Le langage a une valeur objective, sans quoi on ne pourrait pas communiquer entre individus.
Enseignant dans le spécialisé, je travaille avec des enfants en décrochage scolaire et aux comportements sociaux plutôt compliqués.
Le jeu est pour moi une base de travail essentiel. Que ce soit en utilisant les jeux existants mais surtout en inventant de nouveaux jeux avec leurs propres contraintes (on se rapproche un peu plus du jeu libre évoqué plus haut) , tout ce "travail" leur permet d'appréhender des notions complexes qu'ils n'arrivaient pas à intégrer auparavant.
Cette vision de l'enseignement doit toutefois être bien étayée et justifiée car dans les plus hautes instances académiques, la frontière entre jeu pédagogique et jeu plaisir est parfois mal interprétée.
Les résultats sont pourtant là, les enfants adorent ça et reprennent gout aux apprentissages tout en s'amusant.
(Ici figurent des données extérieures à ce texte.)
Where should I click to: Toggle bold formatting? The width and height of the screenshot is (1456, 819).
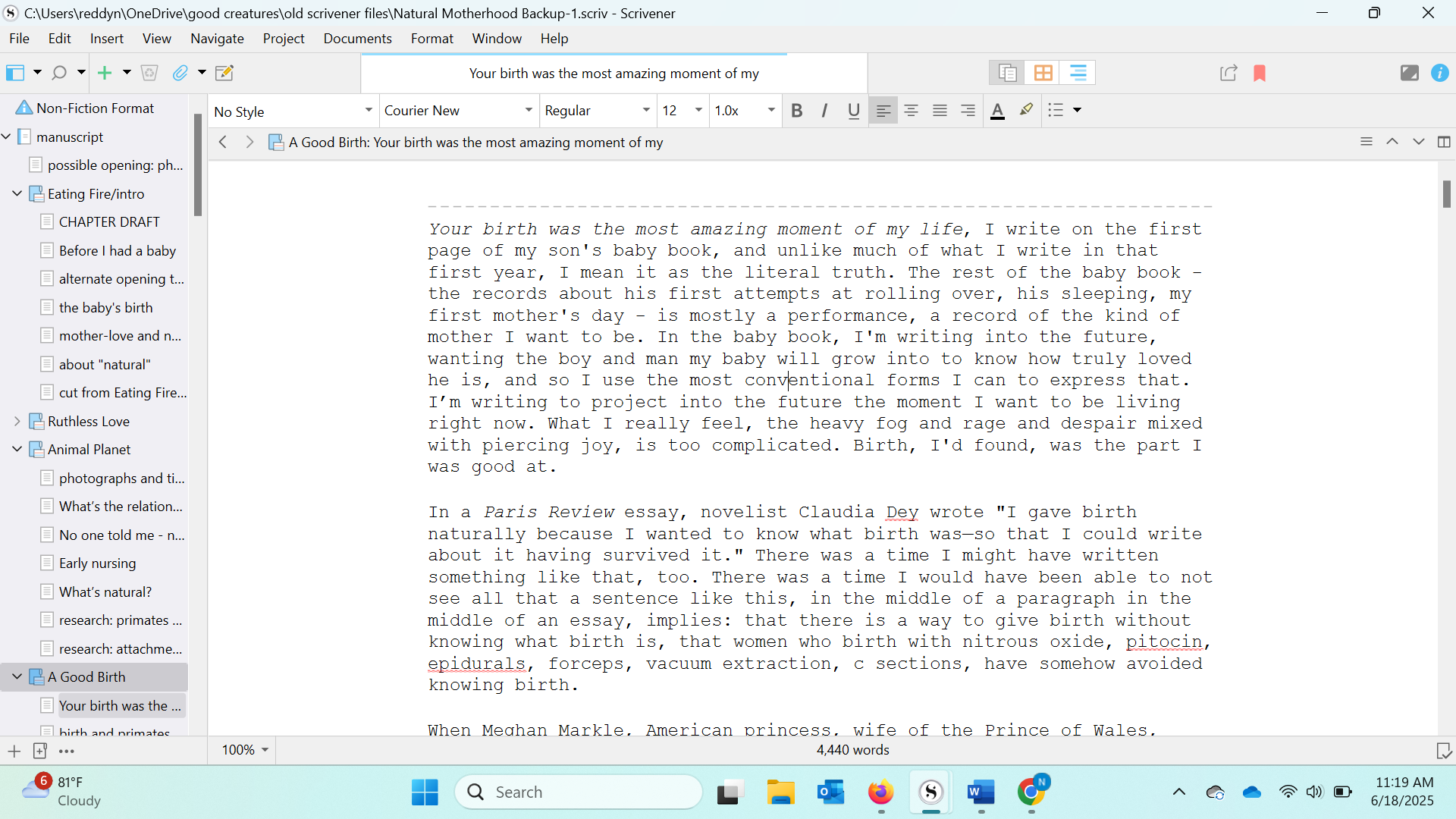(796, 111)
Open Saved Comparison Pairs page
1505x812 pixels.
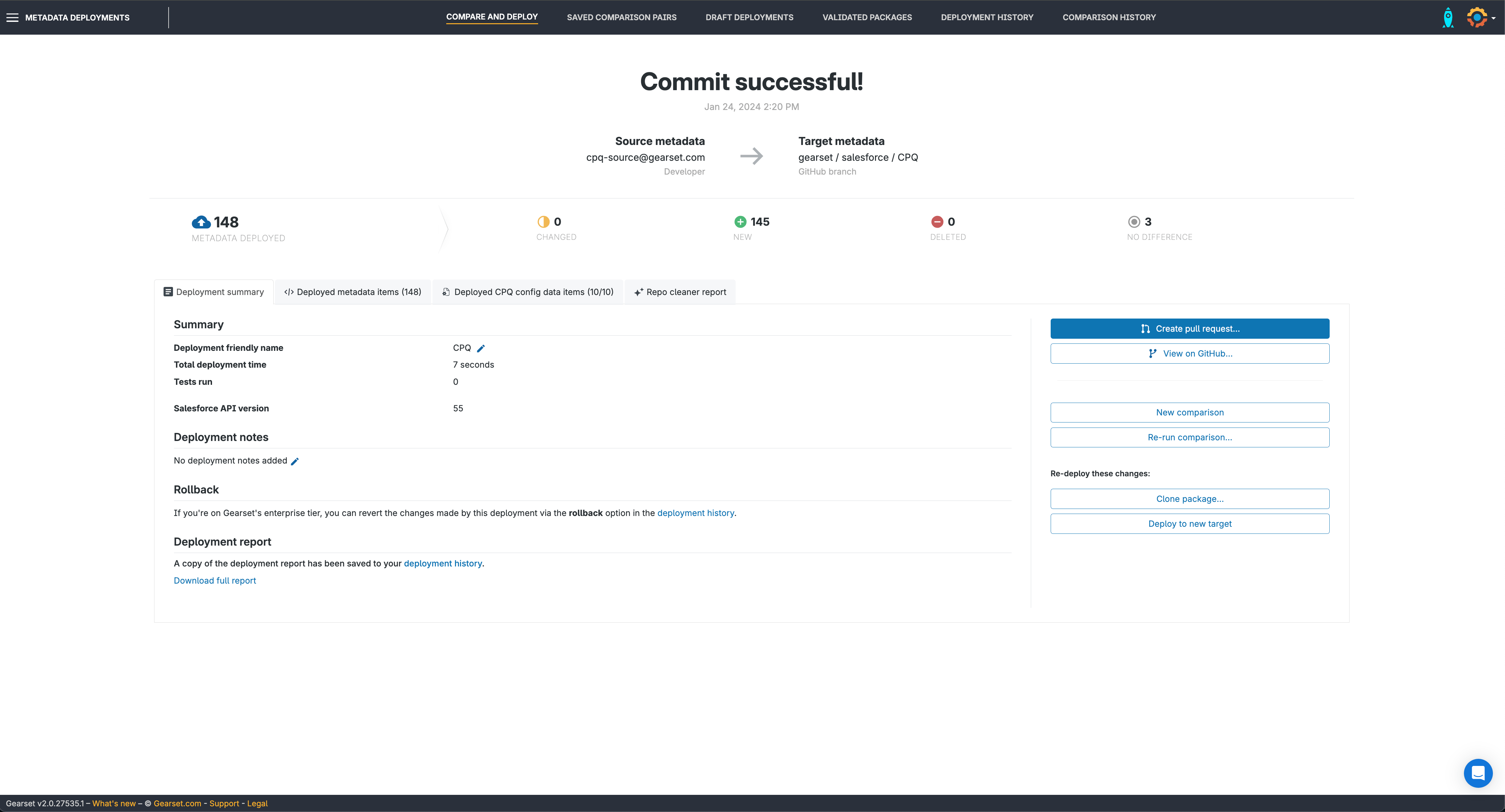click(x=621, y=17)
Les tentatives de définir le "jouer", sur le forum de Tric-Trac il y a plusieurs mois, ont en fait débouché sur un échec.
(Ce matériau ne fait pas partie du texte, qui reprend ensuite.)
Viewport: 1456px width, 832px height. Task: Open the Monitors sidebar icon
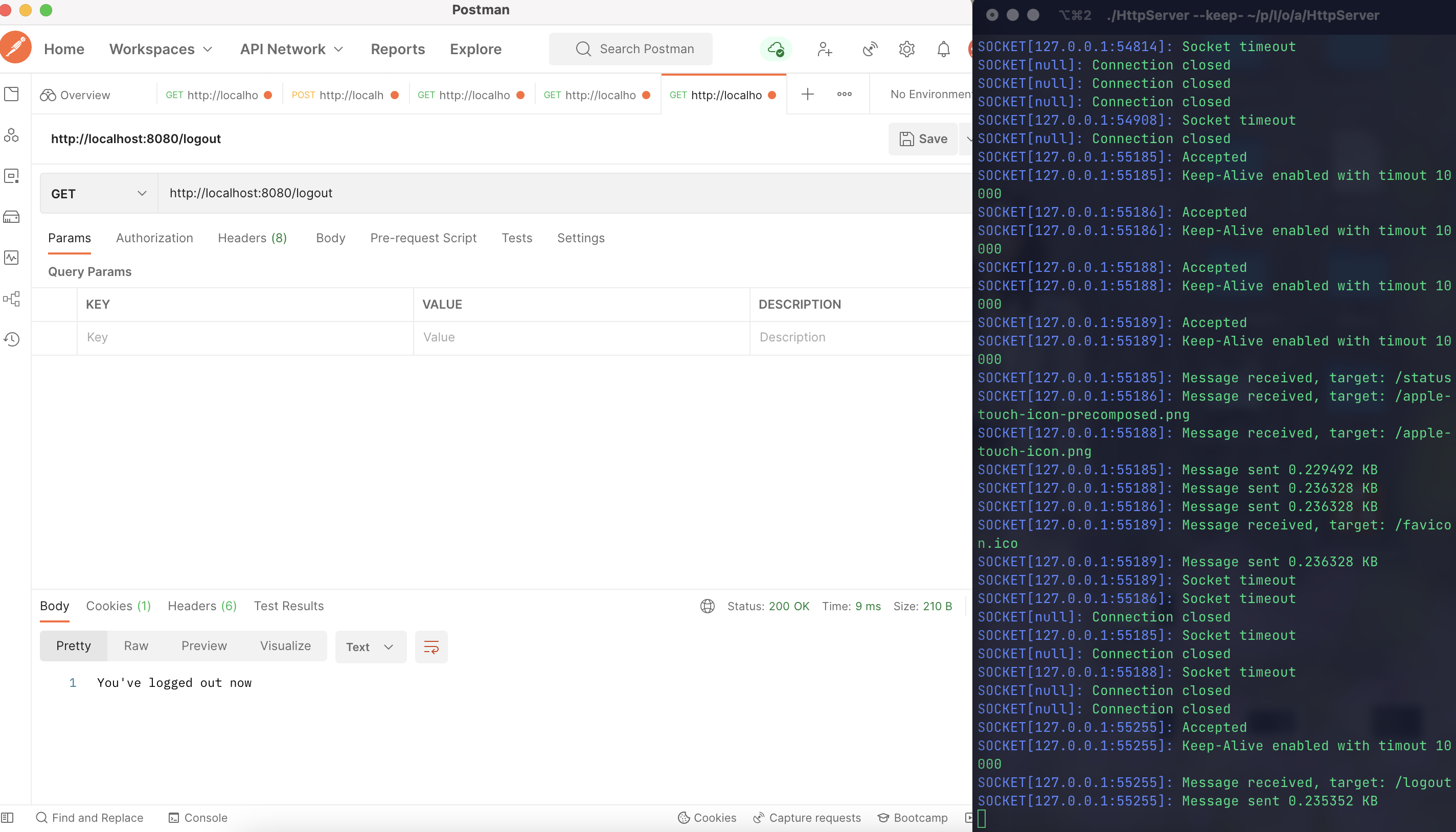11,258
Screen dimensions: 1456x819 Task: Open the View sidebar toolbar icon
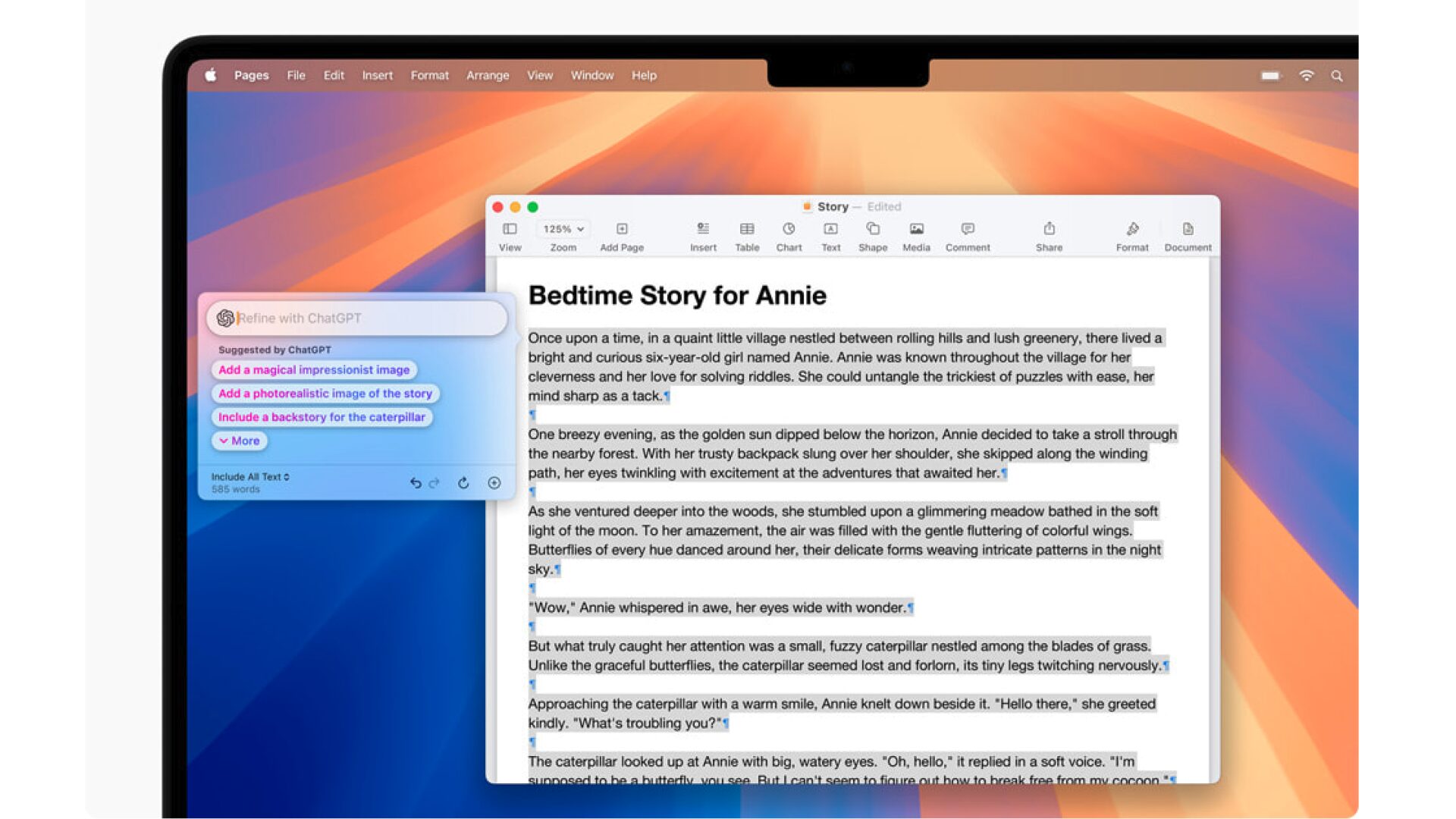[510, 229]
Au-delà du plaisir, qui parait être une composante essentielle du "jouer", les tric-traciens n'ont pas su déterminer quels autres éléments permettaient de cerner le "jouer", sachant, comme le rappelle un célèbre auteur de jeu parmi les commentaires, que quantité de plaisirs ne relèvent pas du "jouer".
Je constate que, de mon point de vue, Dr Mops ne fait pas plus avancer le schmilblick sur cette question dans son article.
Certes, cela n'était peut-être pas son objectif.
Du coup, la question ultime demeure toujours non résolue.
En revanche, le jeu (avec règles) d'une part, et le jeu de société d'autre part, avaient reçu des définitions acceptables.